### [Görev 1]
Ertelenen derbiyle ilgili metinde “Süper Lig’de 20 Mart Pazar günü” sözleriyle başlayan paragrafı, temel bilgilerini koruyarak daha kısa biçimde yeniden yazınız.
### [Görev 2]
Ertelenen derbiyle ilgili metni son cümlesinin ardından sürdürünüz.

### [Sunulan Metin]
■ ■ ■ ■ ■
ERTELENEN
DERBİ 13 NİSAN’DA…
Süper
Lig’de 20 Mart Pazar günü oynanması programlanan Galatasaray - Fenerbahçe derbi
maçının “güvenlik” nedeni ile ertelenmesinden günler sonra beklenen büyük
karşılaşmanın 13 Nisan’da gerçekleşeceği açıklandı. ( Gazeteler )
* * *
Yaşı
ellilerde, altmışlarda olan hemen her yurdum insanı, çocukluğunda ya da
yeniyetme yaşlarında, yarı şaka yarı ciddi ama mutlaka uluorta söyleniveren “Ne sağcıyım ne solcu, futbolcuyum futbolcu.”
tekerlemesini dün gibi anımsayacaktır.
■ ■ ■ ■ ■
### [Toplanan Veriler]
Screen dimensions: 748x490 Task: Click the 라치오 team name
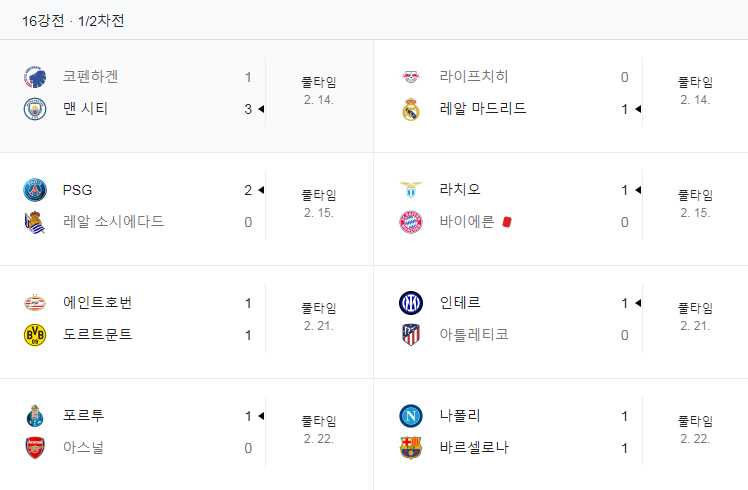pyautogui.click(x=459, y=190)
■ ■ ■ ■ ■
### [Yanıt 1]
Gazetelerin bildirdiğine göre, Süper Lig’de 20 Mart Pazar günü oynanacakken güvenlik gerekçesiyle ertelenen Galatasaray - Fenerbahçe derbisi 13 Nisan’da yapılacak.

### [Yanıt 2]
Bu basit, biraz da sokak ağzından esintiler taşıyan bu çocukça söz, o
zamanlar hepimize ciddi bir lakırtı gibi gelir; derin bir dünya görüşünü şakayla karışık
anlattığı, insanın duruşuna ve de durduğu yere işaret ettiği düşünülürdü.
Sonra
kavak yellerinin deli başlarımızı ağır ağ terk etmeye başladığı yıllarda -tekerlemenin genç beyinlerde yarattığı
algının değişikliğe uğramasından olacak- sanki akıl verir, nasihat eder gibi
söylenmeye başlandı. “Ben böyleyim,
böyle yaparım, sen de öyle ol !” mealinde…
Ama ok
yaydan çıkmıştı bir kez.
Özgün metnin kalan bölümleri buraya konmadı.